Among the things that fascinated me then, and still does, is how different these three writers are in their approach and style. Hammett with his characters the Continental Op and Sam Spade is a former trained operative who brought a terse, informed eye to the crime story; Chandler, raised in Great Britain, with his slightly tarnished knight Phillip Marlowe raised first-person narration to a level rivaled only by Mark Twain in Adventures of Huckleberry Finn (1884); and Spillane brought a rough-hewn pulp energy inspired by Hammett’s Black Mask magazine contemporary, Carroll John Daly, to new heights of popularity (and new depths of controversy).
What I have attempted to do in Return of the Maltese Falcon is honor the original novel and its author without writing strictly pastiche—allowing some of my native style to creep in while honoring the original’s.
When I reread The Maltese Falcon with writing this novel in mind—designing it more as a continuation than a sequel—I was surprised to see how subjective the Spade-centric omniscient narrator is. The objectivity of Hammett’s refusal to go into the point of view of his characters, including (especially) Sam Spade himself, is what makes the author’s approach so distinctive. He had written the Continental Op stories and two novels in the first person, after all; and only his later three (and unfortunately final) novels employ that technique, though some non-Spade short stories use it as well. This observation was freeing to me.

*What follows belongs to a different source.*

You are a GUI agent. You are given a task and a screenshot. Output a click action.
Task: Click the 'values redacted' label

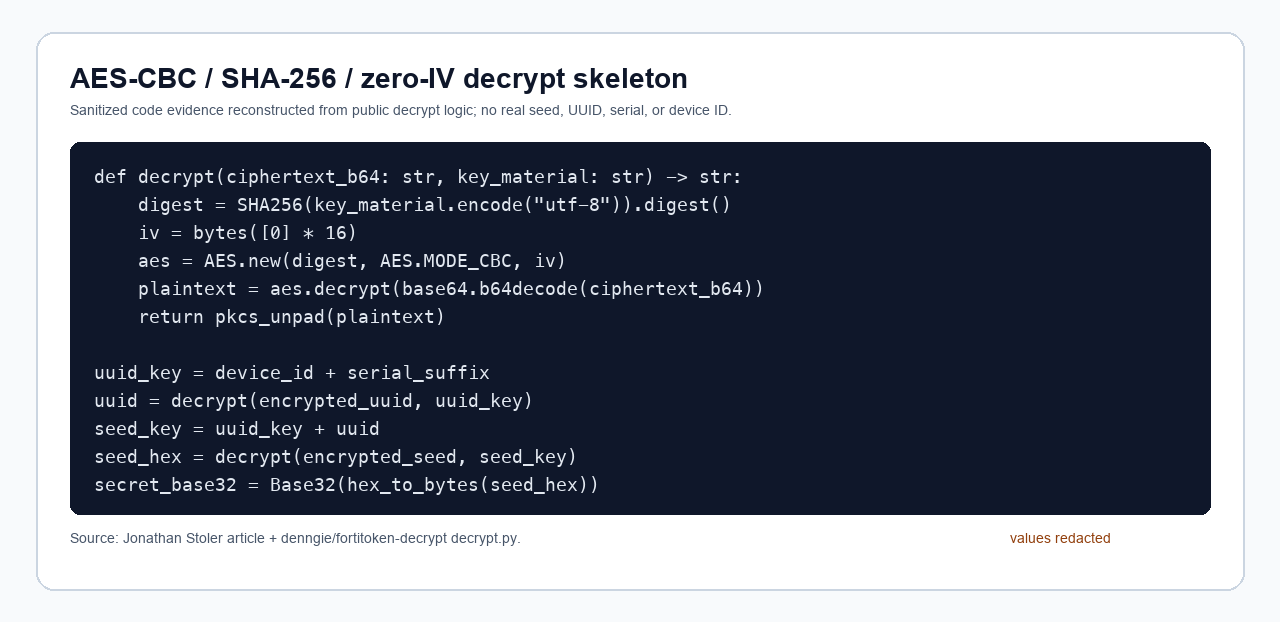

I also allowed myself, to a certain degree, to do more place description than Hammett. On some level, Return of the Maltese Falcon is a historical novel, or at the very least a period one. This hopes to honor Hammett’s style as well as stay faithful to the period in which the original was written—for example, women are often called “girls” and Sam Spade smokes to an alarming extent. To maintain a sense of the continuity with the original novel, I attempted as much as possible to operate within Spade’s world—the places he inhabits and goes, as well as the characters he meets, sometimes characters mentioned in Hammett appearing on stage for the first time.
Among Hammett’s stylistic quirks that I have followed is a tendency to always call certain characters—primarily female ones—by their full first and last names. He also frequently uses colons and not commas after “said”—I do this occasionally here myself. It’s part of what’s commonly thought of as Hammett’s terse style, but a writer who starts a novel with the omniscient narrator describing the protagonist as looking “rather pleasantly like a blond satan” isn’t really all that objective.
Sam Spade’s impact on popular culture and the private eye genre is remarkable considering the character only appears in one novel and three short stories. John Huston’s enduring film, with its iconic cast, cannot be underestimated in having extended Spade’s impact. But the character also went on to headline The Adventures of Sam Spade (1946–1951), an enormously popular radio show, as spoofy as The Maltese Falcon was straight. The money that series and The Adventures of the Thin Man (1941–1950) made, plus that of the Hammett-created The Fat Man (1946–1951), a combination of Sydney Greenstreet’s Casper Gutman and the Continental Op, freed Hammett from the need to make a living from his fiction, as did income from film adaptations.
It’s my hope that readers—frustrated by this great writer only giving us five novels, and no further Sam Spade ones—will enjoy and accept this effort as a kind of love letter to Dashiell Hammett and the private eye form.